While we’re waiting for the research results, I’d suggest we apply a common-sense approach to CO in the cockpit. I’d offer the following guidelines:

1. Cockpit CO concentrations greater than 35 to 50 PPM for period exceeding a few minutes are unacceptable. If such concentrations are observed on the ground and cannot be corrected immediately (see below), don’t take off. If such concentrations are observed in flight, land immediately. (The FAA says 50 PPM, I’d prefer 35 PPM, take your pick.)

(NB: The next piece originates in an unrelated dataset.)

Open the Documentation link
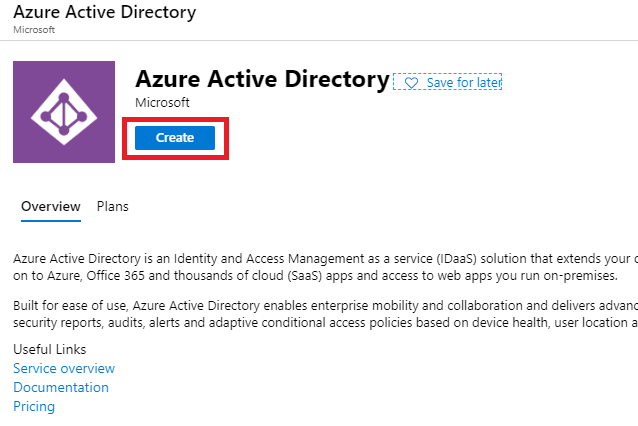The height and width of the screenshot is (426, 638). coord(61,388)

2. The hazard created by low levels of CO contamination in the cockpit rise rapidly at cabin altitudes above 8,000 feet. In my opinion, even concentrations of 10 or 20 PPM should be cause for concern if you’re flying at 11,000 feet. If this occurs, I’d advise you either to descend immediately or to go on oxygen (and use a mask, NOT a cannula).

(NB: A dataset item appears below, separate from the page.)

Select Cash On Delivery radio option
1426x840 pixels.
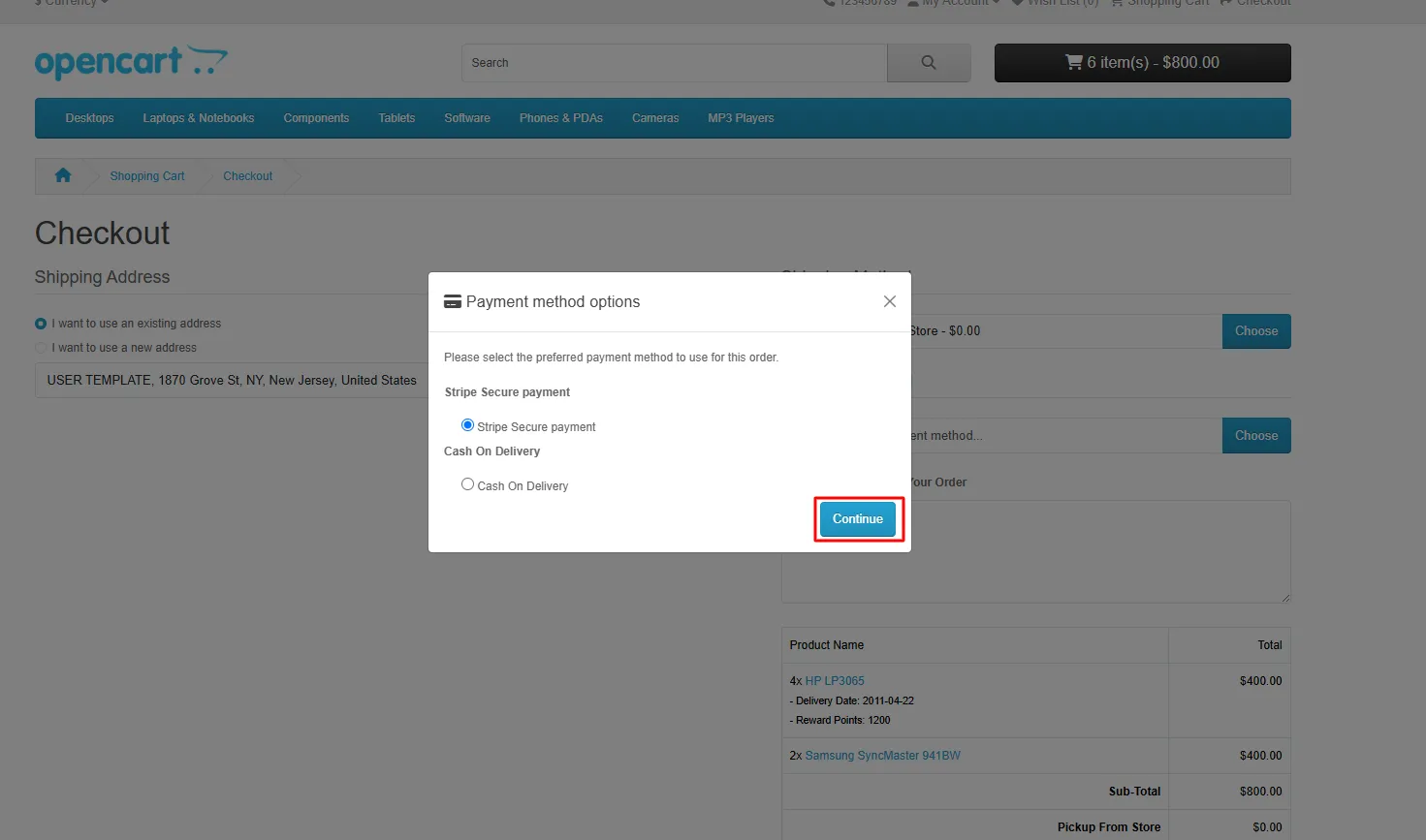(467, 484)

3. Many aircraft register significant CO concentrations in the cabin during ground operations. In most cases, this can be substantially reduced by proper engine leaning. As a general rule, aircraft piston engines should NOT be operated at full-rich during ground operations, but should be leaned to the point of maximum RPM rise. Doing so typically results in a precipitous drop in the CO content of engine exhaust. Keep in mind that CO results from INCOMPLETE combustion, and a rich mixture causes incomplete combustion because there’s not enough oxygen to support complete combustion. (Opening cabin air vents and/or turning on ventilation blowers may also help … or may make things worse, depending on the particular aircraft.)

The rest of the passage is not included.